The transfer strategy has lacked a clear plan, with, from the outside, some signings made on the basis of attracting headlines as opposed to strengthening the team. Mata’s best position is central and off the striker, which is where Wayne Rooney likes to play; Herrera was wanted by Moyes, who had been sacked before Herrera joined the club, yet Van Gaal has only started him sporadically. While a traumatic attempted burglary exacerbated Di Maria’s desire to leave Manchester, Van Gaal did not find a way to incorporate him into the first team. Watching Di Maria return to form at PSG this season is particularly galling and an indictment of Van Gaal.

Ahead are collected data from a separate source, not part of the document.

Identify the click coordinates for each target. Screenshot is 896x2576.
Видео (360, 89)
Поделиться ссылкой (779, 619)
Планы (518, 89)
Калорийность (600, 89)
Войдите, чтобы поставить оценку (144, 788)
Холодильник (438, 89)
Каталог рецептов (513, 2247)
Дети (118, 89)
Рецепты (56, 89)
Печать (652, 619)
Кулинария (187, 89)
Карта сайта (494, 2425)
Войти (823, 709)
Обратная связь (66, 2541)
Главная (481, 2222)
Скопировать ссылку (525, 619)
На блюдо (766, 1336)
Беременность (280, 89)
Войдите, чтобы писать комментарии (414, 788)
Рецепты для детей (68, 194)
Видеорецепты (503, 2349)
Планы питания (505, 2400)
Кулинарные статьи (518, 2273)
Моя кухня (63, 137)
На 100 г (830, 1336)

As for Woodward, United continue to gain new sponsors and improved commercial deals, but the running of the football side of United with him in charge has been at times laughable and his transfer record poor. Discounting the Community Shield, United have not won a trophy since Ferguson left, and continued poor performance, even for a club as popular worldwide as United, will affect the club’s ability to attract sponsors. In addition, unlike Moyes, Van Gaal was Woodward’s choice, and it will reflect badly on him should the Dutchman be sacked.

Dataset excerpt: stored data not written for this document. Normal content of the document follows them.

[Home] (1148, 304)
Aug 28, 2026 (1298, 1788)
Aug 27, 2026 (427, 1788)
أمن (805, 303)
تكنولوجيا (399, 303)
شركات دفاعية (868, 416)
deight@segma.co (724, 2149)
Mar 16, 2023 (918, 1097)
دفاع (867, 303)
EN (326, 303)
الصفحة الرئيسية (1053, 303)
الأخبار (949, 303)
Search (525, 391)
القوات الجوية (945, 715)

United’s academy is also under scrutiny. The Class of ’92 were highly successful and contained some genuinely world-class players. In the 24 years since then, however, the academy has produced some decent Premier League players, e.g. Danny Welbeck and Wes Brown, at best. Nicky Butt is the new head of the academy, but Brian McClair, Butt’s predecessor, announced he was leaving in February 2015, and vacated his role in May. That indicates the lack of emphasis placed on the academy currently, especially in comparison with the likes of Chelsea, Manchester City and Everton. That negligence has affected results; Paul McGuinness left his position in charge of the under-18s this month, with United eleventh in a twelve-team division.
Should Van Gaal leave before next season, his potential replacements are not without concerns, especially as the next manager will probably have to significantly restructure the squad once again. Rumours about Jose Mourinho replacing Van Gaal have been incessant since Chelsea sacked him. The Portuguese manager has had a trophy-laden managerial career and, in terms of results, will maximise the squad’s potential. But he has rarely developed young players, which is not a criticism that can be labelled at Van Gaal, and has so far left clubs after a few seasons. He is likely to solve United’s on-field issues in the short term, but will he provide long-term stability at a club that desperately needs it?

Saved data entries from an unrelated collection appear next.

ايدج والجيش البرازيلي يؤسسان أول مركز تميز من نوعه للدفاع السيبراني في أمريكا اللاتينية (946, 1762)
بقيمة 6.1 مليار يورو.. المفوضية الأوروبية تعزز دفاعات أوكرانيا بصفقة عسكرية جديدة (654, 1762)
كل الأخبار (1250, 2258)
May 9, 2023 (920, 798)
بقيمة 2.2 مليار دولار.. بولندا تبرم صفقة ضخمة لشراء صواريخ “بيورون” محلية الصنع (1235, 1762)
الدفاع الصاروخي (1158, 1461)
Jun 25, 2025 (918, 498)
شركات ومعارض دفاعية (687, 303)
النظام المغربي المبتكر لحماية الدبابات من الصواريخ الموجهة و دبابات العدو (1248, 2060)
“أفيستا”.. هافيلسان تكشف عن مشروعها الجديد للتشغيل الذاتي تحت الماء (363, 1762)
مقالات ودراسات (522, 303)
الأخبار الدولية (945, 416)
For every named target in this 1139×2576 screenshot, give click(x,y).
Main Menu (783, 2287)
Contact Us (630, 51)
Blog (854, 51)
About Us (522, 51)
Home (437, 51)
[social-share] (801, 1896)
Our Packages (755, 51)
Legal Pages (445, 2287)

Ryan Giggs, on the other hand, is unproven as a manager. The fact that he is Van Gaal’s assistant suggests that Giggs has either agreed with LVG’s methods or been unable to convince Van Gaal enough to change his tactics. Either way it suggests that Giggs is not yet ready to take on a job of this magnitude at a world-renowned club in need of a strong and able manager.
Overall, United’s problems both off and on the field since Ferguson left the club are not mutually exclusive. United lack a strong footballing structure (sporting directors etc.) that the likes of Bayern Munich – whose executives shepherd the club through managerial and squad changes, and thus ensure the continued success of the club – possess. This means that when a talismanic figure, such as Ferguson, leaves, United enter a period of uncertainty that affects performances and is difficult to rectify, as has been shown over the past three seasons. For United to remain at the top of world football, strong, decisive leadership is needed at an executive and managerial level.